**Document text:**
◆ ◆ ◆ ◆ ◆

This is a guest post by Naomi Paiss, Communications Director for the New Israel Fund.
Today, a full-page advertisement supporting the New Israel Fund will appear in the New York Times. Paid for by a generous donor who is launching a matching-gift campaign, the ad features a news photo of an actual billboard in Jerusalem, with a poster of a woman’s face that has been clawed and defaced by ultra-Orthodox extremists. The ad specifically references the troubling growth of gender segregation and the exclusion of women in Israel, a phenomenon now in the public eye but not yet defeated.
In his defense of Israeli democracy last week, Ambassador Michael Oren wrote that “gender equality, not prejudice, remains an Israeli hallmark,” and cited the numerous women serving in the Knesset and in other leadership roles. Stipulated and granted. And it was heartening to see, after Secretary of State Clinton criticized gender-segregated buses and other evidence of a troubling turn towards repression of women, that so many Israeli leaders stepped forward to defend women’s equality as intrinsic to Israeli society.
But words and deeds differ. The Israel Broadcasting Authority just permitted Kol Barama, the haredi radio station, to reduce the number of hours of women on the air from six to four – weekly. Groups of ultra-Orthodox men are approaching female passengers on El-Al, requesting to switch seats. Israeli women still earn only 66% of men’s wages, and women with higher education degrees earn 77% of the wages earned by their male counterparts. And a special report commissioned by Cabinet Minister Limor Livnat and an inter-ministerial committee on the subject of exclusion of women is filled with high-sounding declarations, but very little in the way of policy change or budget.
In this atmosphere, the organizations supported by the New Israel Fund are more important than ever. Long responsible for various aspects of feminist social change, these organizations find that their strategies must now take the growth of religious extremism into account. Organizations focused on women’s education are responding to the increase in single-gender schools in the religious sector, or schools that attempt to exclude Mizrachi or Ethiopian students. The Israel Religious Action Center, the activist arm of the Reform movement in Israel, researched and published an exhaustive report on gender segregation. Kolech, the feminist Orthodox organization, staffed a hotline for Orthodox women to report involuntary segregation on buses and other public spaces, and led the successful attempt to persuade the Israeli Medical Association to boycott a conference on women’s fertility issues in which women were barred from speaking.

◆ ◆ ◆ ◆ ◆

**Given entries:**
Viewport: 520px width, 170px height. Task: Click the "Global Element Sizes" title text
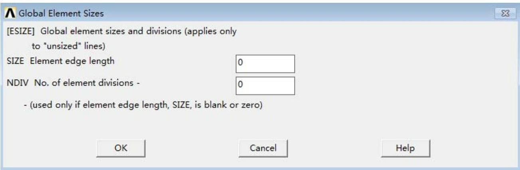(60, 14)
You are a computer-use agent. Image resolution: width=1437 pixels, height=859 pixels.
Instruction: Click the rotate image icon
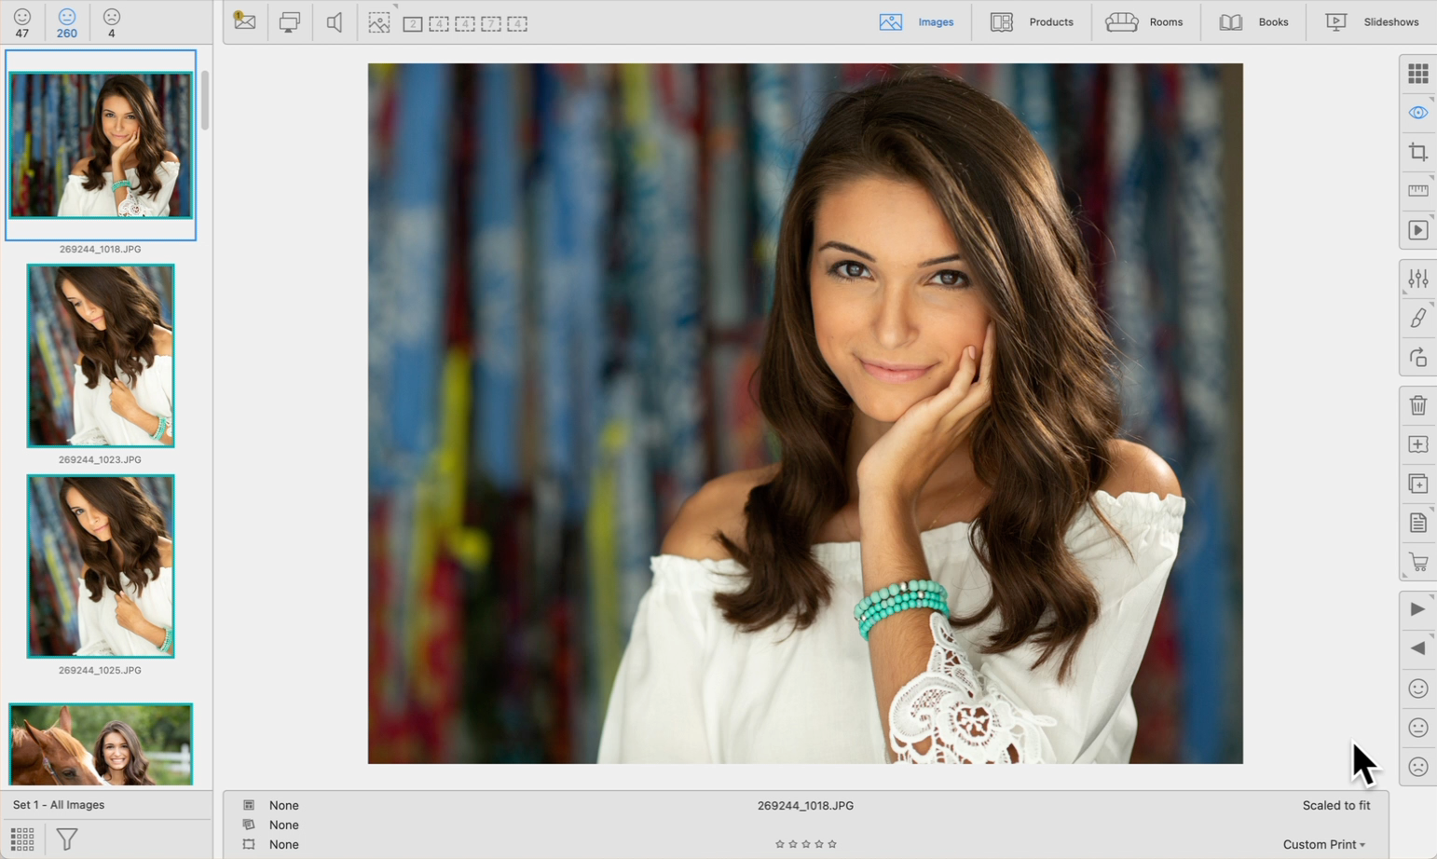(x=1417, y=358)
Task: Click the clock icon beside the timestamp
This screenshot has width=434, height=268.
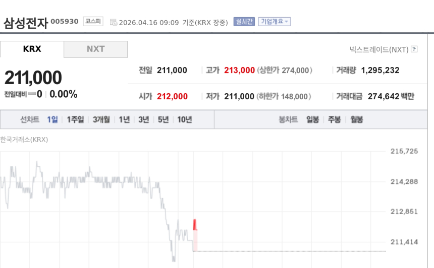Action: tap(113, 22)
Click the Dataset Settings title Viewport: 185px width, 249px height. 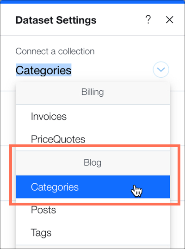coord(56,20)
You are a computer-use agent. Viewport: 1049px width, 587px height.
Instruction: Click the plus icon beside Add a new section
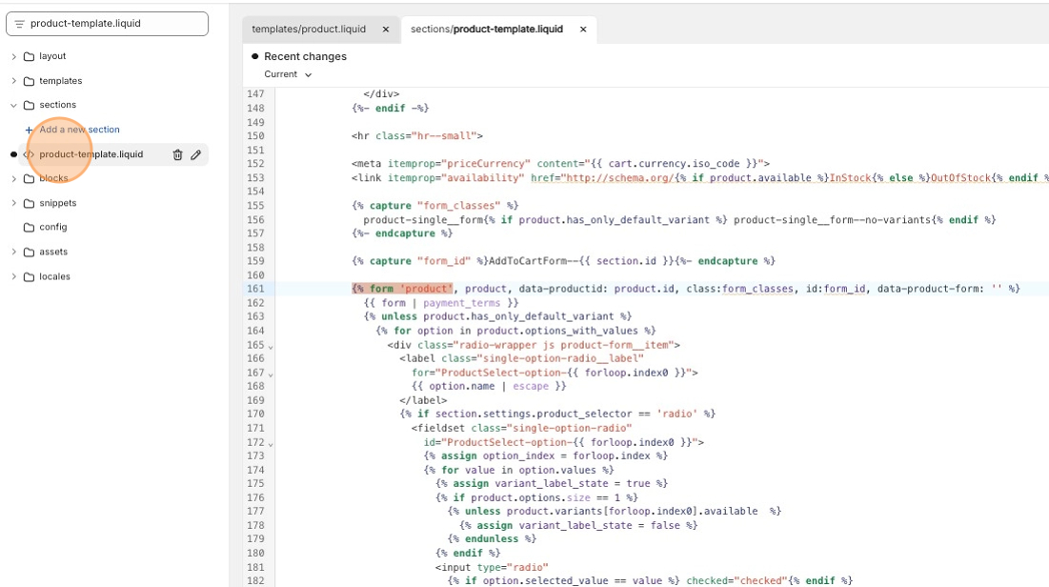tap(29, 130)
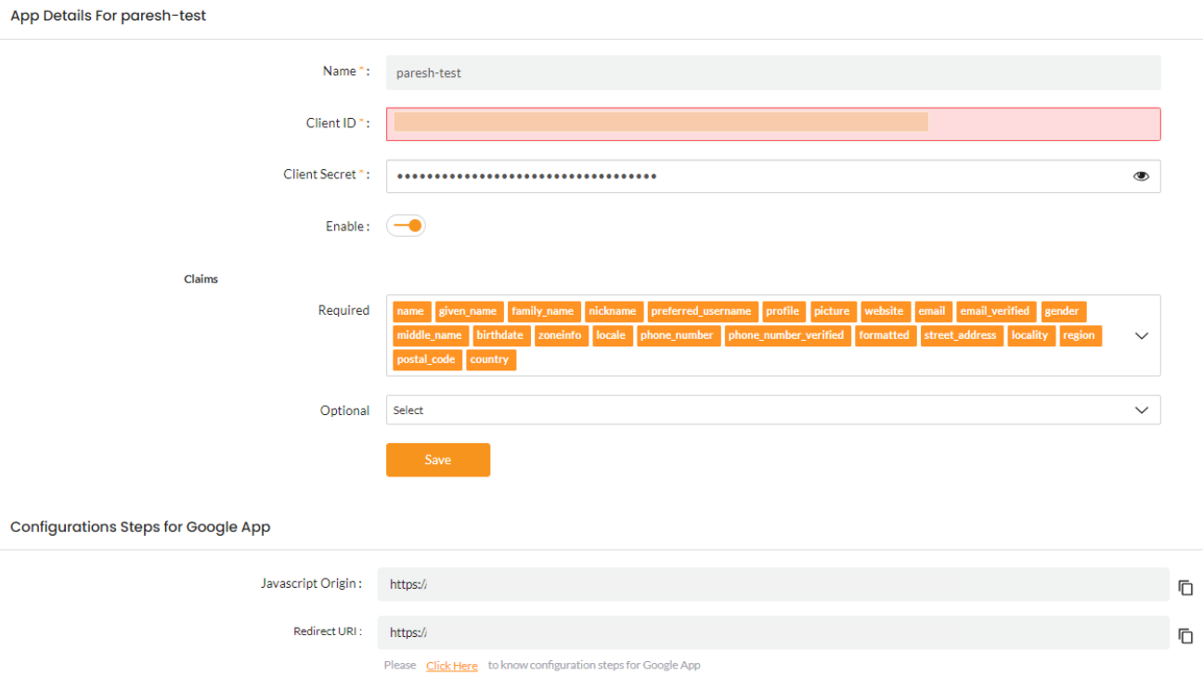The width and height of the screenshot is (1203, 676).
Task: Open the Optional claims Select dropdown
Action: click(x=1141, y=410)
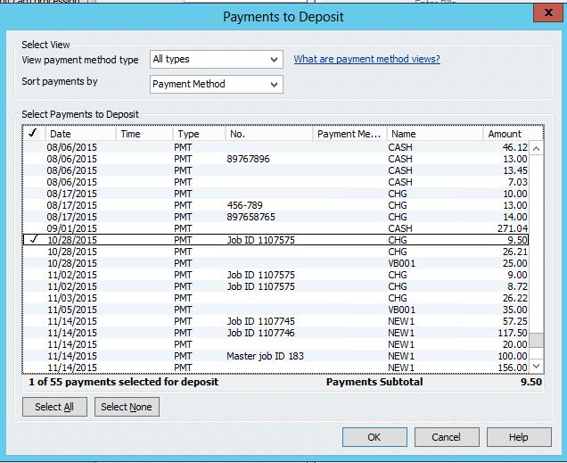This screenshot has width=567, height=463.
Task: Check the Master job ID 183 payment row
Action: click(x=33, y=356)
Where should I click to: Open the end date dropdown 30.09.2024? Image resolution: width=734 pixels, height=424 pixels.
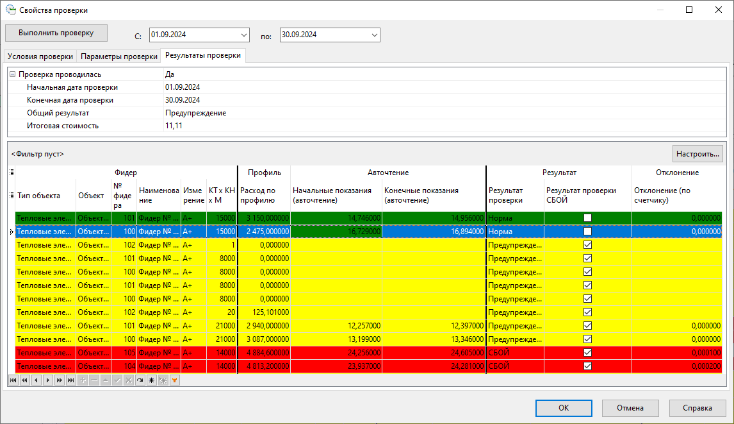(374, 35)
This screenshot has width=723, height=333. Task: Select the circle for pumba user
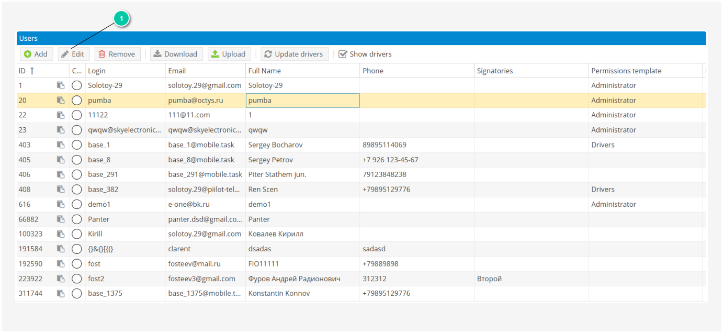(x=77, y=101)
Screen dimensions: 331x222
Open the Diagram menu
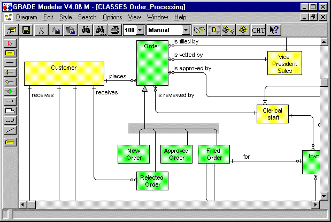point(26,17)
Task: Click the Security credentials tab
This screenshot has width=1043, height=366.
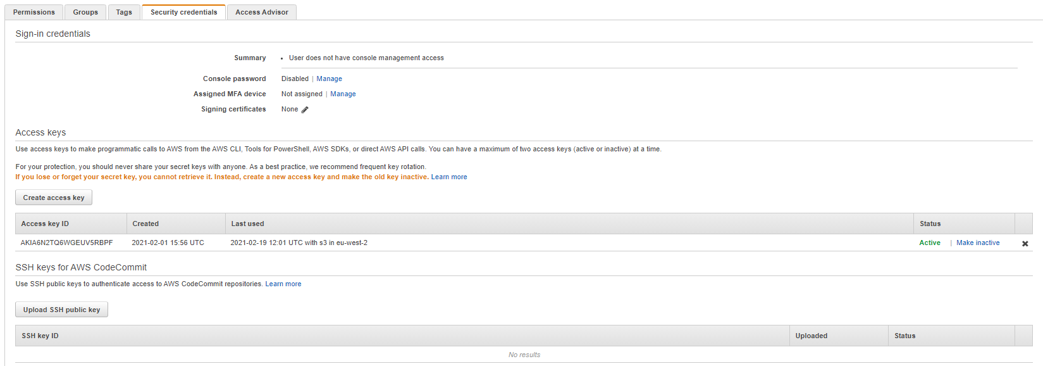Action: tap(183, 12)
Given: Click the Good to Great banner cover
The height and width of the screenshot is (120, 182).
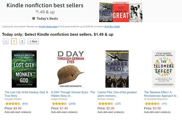Looking at the screenshot, I should 121,12.
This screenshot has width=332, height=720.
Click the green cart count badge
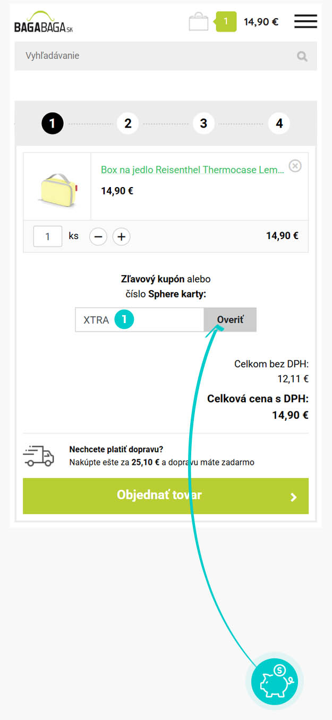[x=226, y=21]
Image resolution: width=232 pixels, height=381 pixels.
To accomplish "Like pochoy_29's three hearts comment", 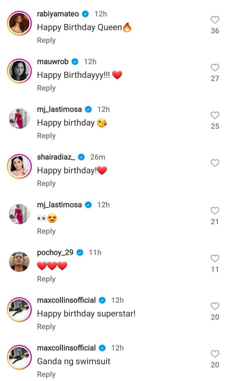I will click(215, 258).
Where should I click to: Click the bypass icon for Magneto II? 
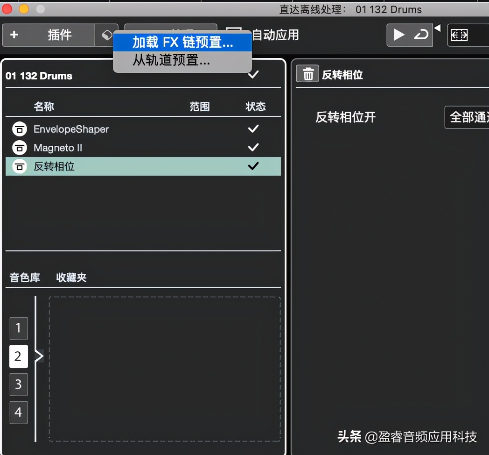coord(19,148)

◆ ◆ ◆ ◆ ◆

**Task requirements:**
1 – In the guest post on the exclusion of women in Israel, what reduction in women's on-air hours did the Israel Broadcasting Authority permit Kol Barama to make?
2 – Proceed with the guest post on the exclusion of women in Israel, writing on from its last paragraph.

**Responses for each task:**
1 – From six hours to four hours weekly.

2 –
The new pluralism group Yisroel Hofshit (Be Free Israel) has established local activist groups in Tel Aviv, Jerusalem, Beer Sheva, Haifa and Ra’anana, and is working closely with NIF to restore the sight and sound of women to the public sphere in Israel. Yerushalmim (“Jerusalemites”), a vibrant coalition of secular and pluralistic Jerusalem residents, ran a public campaign to restore images of women and girls to the streets of the city, hanging pictures of women from balconies in the city. (One of these defaced campaign posters is the centerpiece of the New York Times ad.) This campaign was later expanded by New Israel Fund supporters overseas who sent their photos for a “Woman Should Be Seen and Heard” campaign, resulting in another 50 posters of women’s images appearing in Jerusalem.
With the current governing coalition heavily dependent on ultra-Orthodox support, it appears that official measures against gender segregation will be cut to fit political reality. Since many ultra-Orthodox commentators have claimed that the new push to exclude women is a fringe phenomenon, NIF and its civil society groups hope to find ways to work with the mainstream Orthodox community on gender issues in ways that are respectful of the community’s traditions. In the meantime, we continue to monitor, respond to and publicize the continuing and disturbing trend of gender segregation and exclusion in Israel.